* _TASK TO CARRY OUT_
Using the passage below about the Mercedarian redemptions, explain in one to three sentences how the skiff carrying the two redeemers got away from the privateers.

* _PASSAGE PROVIDED_

In the redemption carried out in Algiers in 1295, the redeemers were Brother Denis Roneo, a Frenchman, and Brother Vicente de Prades, a Catalan. They embarked in Barcelona on a ship of Catalan merchants to go to Algiers. “But once on the open sea, they ran into such a violent storm that they believed they were completely lost” and entrusting themselves to Saint Mary the Helper who had died a few years before, it pleased God to stop the storm which had lasted two and a half days. When they thought they were safe, they were attacked by privateers who ambushed them and, without effort or blood, they seized the ship, the people, clothing and the money. Since it was night, they hurried to plunder the ship and to share the booty putting the two religious, their clothing, the redemption money and two other passengers on a skiff to dispose of them later. In their rush, they did not secure the boat which got loose from the vessel’s mooring ropes. The rising storm pushed the skiff out to sea where it disappeared in the night and the Moors were not able to prevent this. The next day, they met two Genoese vessels which saved them. The redeemers attributed all of this to Saint Mary of Cervellon’s protection. The boats had a safe-conduct to go to Algiers and under the Genoese’s safety, the religious landed and ransomed 97 captives. The Moors thought that the religious did not go there to redeem but that they were sent by the king of Aragon. The Moors arrested them, put them in jail and sentenced them to death. After a long verification of the truth, the Moors gave them their freedom and permission to return to Spain without the captives. The Mercedarians refused and they threatened to come back for their captives with the Catalan and Genoese fleets… After a thousand hardships, they left Algiers and arrived happily in Barcelona with all their captives.

Other Works of Mercy

Since 1203, Saint Peter Nolasco’s charitable work was, without a doubt, the great work of mercy of the redemption of captives, a work which defined and classified his mission in the Church and in society in the thirteenth century. However, from 1218 on, the Order of Mercy also practiced all the works of mercy for the sick and the poor whom they cared for in their houses known by the generic name of Saint Eulalia Hospital.

Pope Innocent IV confirmed the existence of the Order’s social and hospital work in his bull Si iuxta sapientis sententium issued in Lyons on January 13, 1246, with these words: “thus, as the beloved sons, Master and brothers of the Saint Eulalia Hospital of the Barcelona Diocese, where they devote themselves to serve God by redeeming captives from pagan hands, at the same time, they work very hard to help the poor who come from everywhere and the sick in their need…” These words from the Supreme Pontiff make it very clear that “the poor” whom the Mercedarians looked after and cared for in the houses of the Saint Eulalia Hospital were not only the ransomed captives but also the poor sick and poor pilgrims. In other words, all the marginalized people of the time.

On the other hand, in 1255, Alexander IV specifies that although the Master and the brothers of Saint Eulalia house help poor pilgrims and attend to the needs of the sick, nevertheless they devote themselves “mostly to liberate captives from the hands of pagans.”

* _EXCERPTED DATA_
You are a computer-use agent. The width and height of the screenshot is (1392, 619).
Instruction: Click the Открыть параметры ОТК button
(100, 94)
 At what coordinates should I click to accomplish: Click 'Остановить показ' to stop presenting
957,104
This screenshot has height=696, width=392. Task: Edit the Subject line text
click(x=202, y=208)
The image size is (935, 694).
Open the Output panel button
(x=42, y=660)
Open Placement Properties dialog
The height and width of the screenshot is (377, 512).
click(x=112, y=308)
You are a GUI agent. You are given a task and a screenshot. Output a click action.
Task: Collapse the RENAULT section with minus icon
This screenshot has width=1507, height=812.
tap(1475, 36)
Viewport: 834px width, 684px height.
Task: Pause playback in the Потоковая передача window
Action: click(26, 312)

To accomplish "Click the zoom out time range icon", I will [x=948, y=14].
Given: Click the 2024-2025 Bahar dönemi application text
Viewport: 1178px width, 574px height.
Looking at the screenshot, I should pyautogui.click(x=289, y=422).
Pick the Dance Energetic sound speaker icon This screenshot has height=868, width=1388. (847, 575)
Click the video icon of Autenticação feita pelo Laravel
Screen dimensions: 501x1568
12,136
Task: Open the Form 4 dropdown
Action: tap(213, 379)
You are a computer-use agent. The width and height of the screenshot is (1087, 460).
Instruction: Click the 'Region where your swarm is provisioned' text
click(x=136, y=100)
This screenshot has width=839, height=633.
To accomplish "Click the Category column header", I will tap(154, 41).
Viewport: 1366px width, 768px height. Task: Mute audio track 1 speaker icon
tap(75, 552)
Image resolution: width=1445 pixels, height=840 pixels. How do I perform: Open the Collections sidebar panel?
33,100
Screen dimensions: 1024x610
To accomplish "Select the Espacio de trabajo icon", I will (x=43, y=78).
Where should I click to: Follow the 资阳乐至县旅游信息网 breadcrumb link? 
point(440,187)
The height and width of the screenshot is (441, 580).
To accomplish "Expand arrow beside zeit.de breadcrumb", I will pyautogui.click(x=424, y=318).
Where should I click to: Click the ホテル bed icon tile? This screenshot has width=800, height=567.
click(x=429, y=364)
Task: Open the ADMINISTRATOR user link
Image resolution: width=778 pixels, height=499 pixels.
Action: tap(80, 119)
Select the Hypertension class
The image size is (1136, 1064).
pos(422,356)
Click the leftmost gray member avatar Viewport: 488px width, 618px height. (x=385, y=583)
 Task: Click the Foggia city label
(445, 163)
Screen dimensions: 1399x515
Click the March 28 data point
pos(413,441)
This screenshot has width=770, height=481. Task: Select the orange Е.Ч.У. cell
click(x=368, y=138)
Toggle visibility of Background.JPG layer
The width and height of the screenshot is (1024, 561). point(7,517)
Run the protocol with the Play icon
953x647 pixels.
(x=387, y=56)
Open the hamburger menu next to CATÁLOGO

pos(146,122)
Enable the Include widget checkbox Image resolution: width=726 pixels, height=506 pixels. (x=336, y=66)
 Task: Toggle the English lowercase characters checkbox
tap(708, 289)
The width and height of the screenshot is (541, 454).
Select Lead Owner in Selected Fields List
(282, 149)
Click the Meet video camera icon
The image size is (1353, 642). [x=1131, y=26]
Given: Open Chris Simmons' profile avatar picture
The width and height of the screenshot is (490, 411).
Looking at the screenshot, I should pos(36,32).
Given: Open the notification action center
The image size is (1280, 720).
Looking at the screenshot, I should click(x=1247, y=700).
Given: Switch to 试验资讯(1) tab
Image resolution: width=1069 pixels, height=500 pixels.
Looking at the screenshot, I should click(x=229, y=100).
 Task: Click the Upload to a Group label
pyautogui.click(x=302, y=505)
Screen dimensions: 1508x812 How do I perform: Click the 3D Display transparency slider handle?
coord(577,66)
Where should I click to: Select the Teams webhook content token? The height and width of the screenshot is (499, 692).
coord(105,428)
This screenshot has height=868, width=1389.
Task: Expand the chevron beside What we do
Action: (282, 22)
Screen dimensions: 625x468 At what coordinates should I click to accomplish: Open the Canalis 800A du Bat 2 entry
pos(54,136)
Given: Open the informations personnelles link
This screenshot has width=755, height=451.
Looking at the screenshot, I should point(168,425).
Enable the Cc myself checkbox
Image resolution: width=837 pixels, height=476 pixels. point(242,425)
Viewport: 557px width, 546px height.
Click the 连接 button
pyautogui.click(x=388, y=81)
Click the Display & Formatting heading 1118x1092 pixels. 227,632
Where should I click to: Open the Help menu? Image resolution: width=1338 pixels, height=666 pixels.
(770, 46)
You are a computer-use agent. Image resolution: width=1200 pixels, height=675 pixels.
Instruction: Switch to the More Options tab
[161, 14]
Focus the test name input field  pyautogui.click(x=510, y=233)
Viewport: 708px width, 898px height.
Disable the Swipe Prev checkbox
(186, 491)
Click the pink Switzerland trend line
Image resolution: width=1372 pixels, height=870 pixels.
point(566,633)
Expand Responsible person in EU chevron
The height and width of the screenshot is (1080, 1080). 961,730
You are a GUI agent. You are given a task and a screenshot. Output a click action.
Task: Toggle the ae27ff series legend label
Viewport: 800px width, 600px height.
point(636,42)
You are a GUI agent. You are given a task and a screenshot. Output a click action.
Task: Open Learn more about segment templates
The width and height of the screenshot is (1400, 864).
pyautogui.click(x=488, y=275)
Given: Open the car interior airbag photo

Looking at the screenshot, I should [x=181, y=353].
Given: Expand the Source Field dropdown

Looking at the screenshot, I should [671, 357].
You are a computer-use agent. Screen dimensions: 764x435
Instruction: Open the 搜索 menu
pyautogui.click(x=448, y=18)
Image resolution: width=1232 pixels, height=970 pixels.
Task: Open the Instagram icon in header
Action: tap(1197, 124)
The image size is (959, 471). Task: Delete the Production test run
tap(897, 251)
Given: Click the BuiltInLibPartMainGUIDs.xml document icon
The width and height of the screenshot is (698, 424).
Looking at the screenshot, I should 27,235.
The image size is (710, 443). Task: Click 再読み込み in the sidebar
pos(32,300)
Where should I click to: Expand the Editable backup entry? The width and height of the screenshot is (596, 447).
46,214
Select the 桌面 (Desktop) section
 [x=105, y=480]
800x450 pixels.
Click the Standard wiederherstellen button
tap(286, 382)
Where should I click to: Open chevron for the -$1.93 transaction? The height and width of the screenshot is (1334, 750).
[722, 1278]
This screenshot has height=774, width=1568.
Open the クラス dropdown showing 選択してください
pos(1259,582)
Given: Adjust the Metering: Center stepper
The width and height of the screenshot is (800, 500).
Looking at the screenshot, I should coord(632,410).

* _ANSWER TO THIS TASK_
The privateers were hurrying to plunder the ship and share the booty at night, so they did not secure the skiff, and it came loose from the vessel's mooring ropes. The rising storm then pushed it out to sea, where it disappeared in the night before the Moors could stop it.